Most of the signatories remained active in the cultural and political life of independent Lithuania. Jonas Vileišis served in the Lithuanian Parliament and as mayor of Kaunas; Saliamonas Banaitis was involved in finance, opening several banks. Among the signatories were two future Presidents of Lithuania, Antanas Smetona and Aleksandras Stulginskis. Jonas Basanavičius returned to an academic life, pursuing his researches in Lithuanian culture and folklore. Five signatories died before World War II began; three died during the Nazi occupation of Lithuania. Those who did not emigrate to Western countries were arrested as political prisoners after Lithuania was occupied by the Soviet Union during World War II.

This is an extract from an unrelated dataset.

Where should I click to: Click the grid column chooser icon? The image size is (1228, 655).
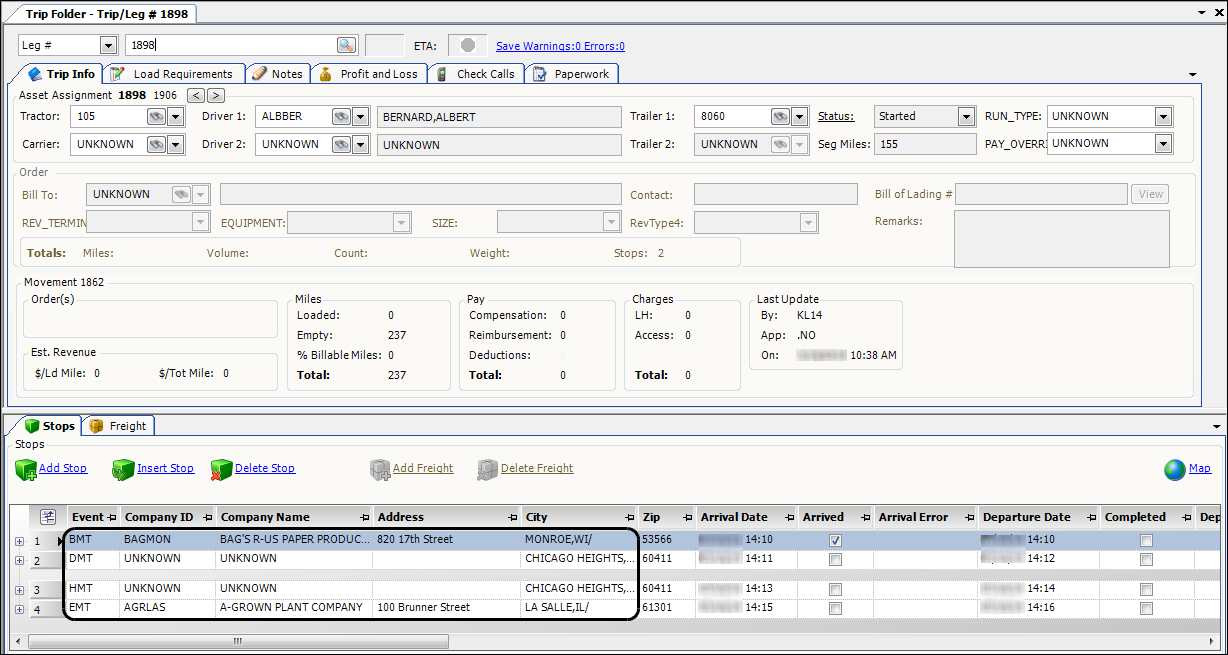47,517
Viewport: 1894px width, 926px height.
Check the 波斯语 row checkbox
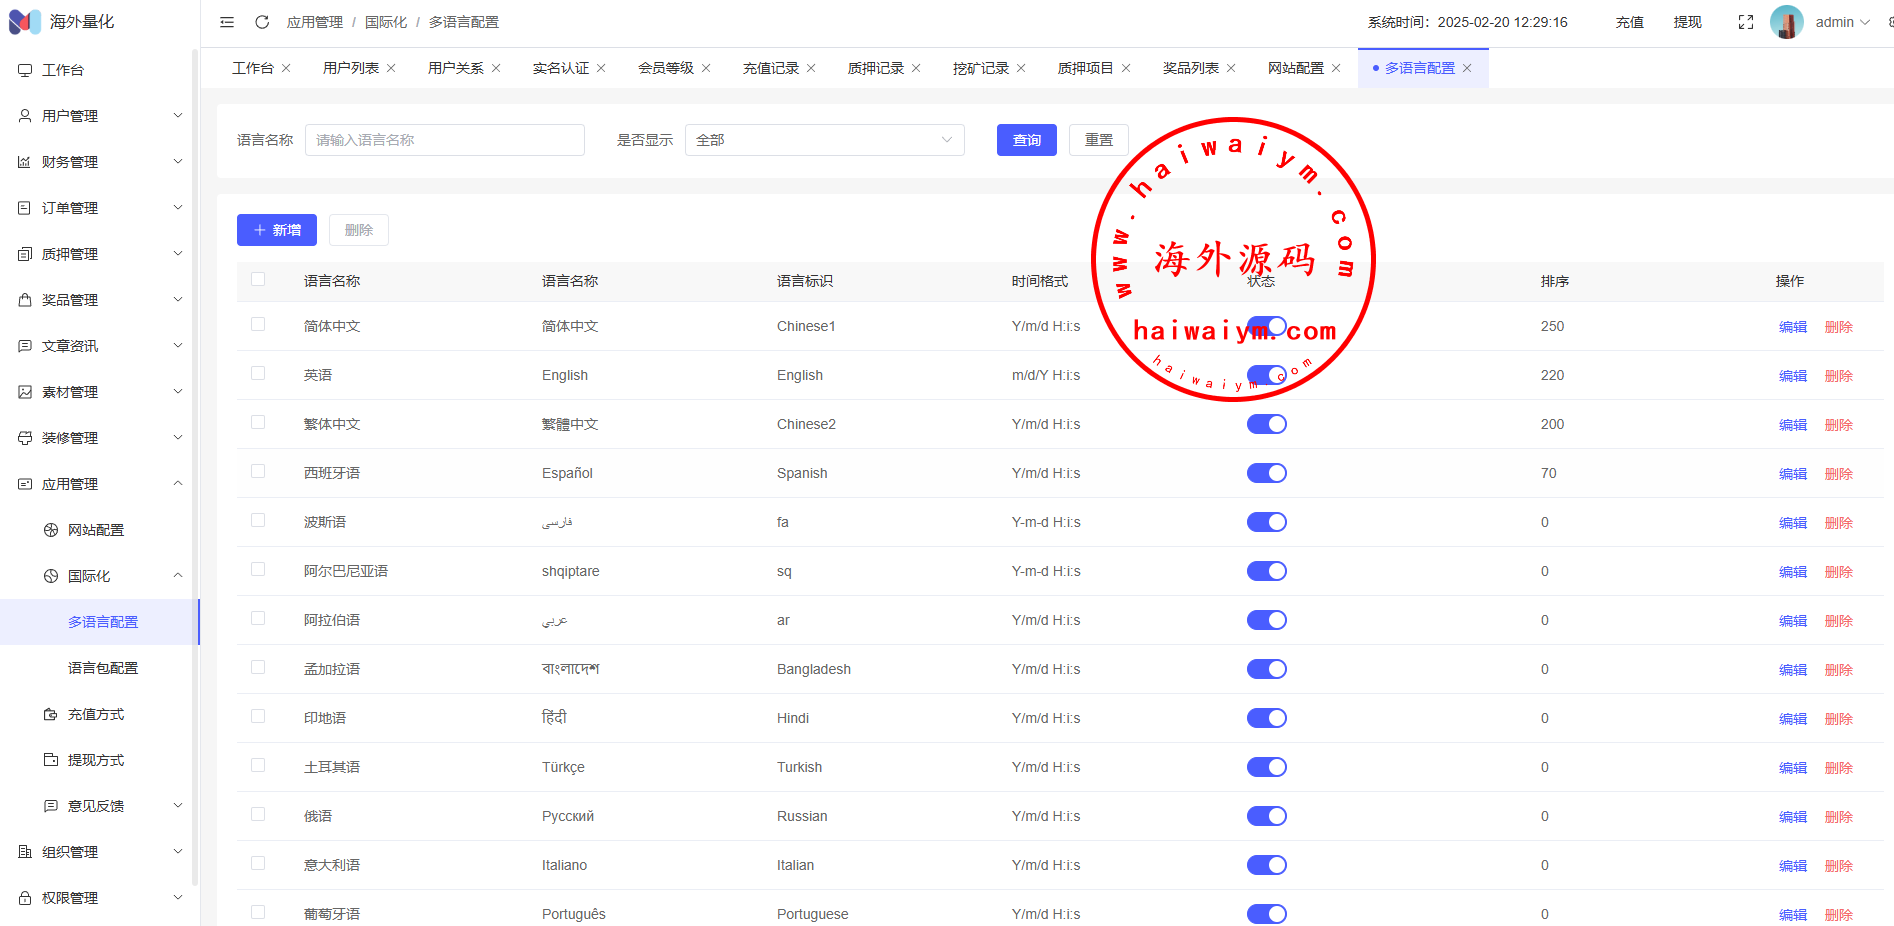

Aleksandras Stulginskis and Petras Klimas were sent to prison in Siberia by Soviet authorities, but survived and returned to Lithuania. Pranas Dovydaitis and Vladas Mironas were also sent to Siberia but died there. Kazys Bizauskas was shot along with a number of other prisoners on June 26, 1941, while being transported to a Soviet prison in Minsk. Donatas Malinauskas, along with many other civilians, was deported to Siberia and died there on November 30, 1942. His body was returned from Siberia in 1993 and reburied in Lithuania. Six of the surviving signatories emigrated to Western countries. Brothers Jurgis Šaulys and Kazimieras Steponas Šaulys died in Switzerland; Jonas Vailokaitis died in Germany; Antanas Smetona, Mykolas Biržiška and Steponas Kairys died in the United States.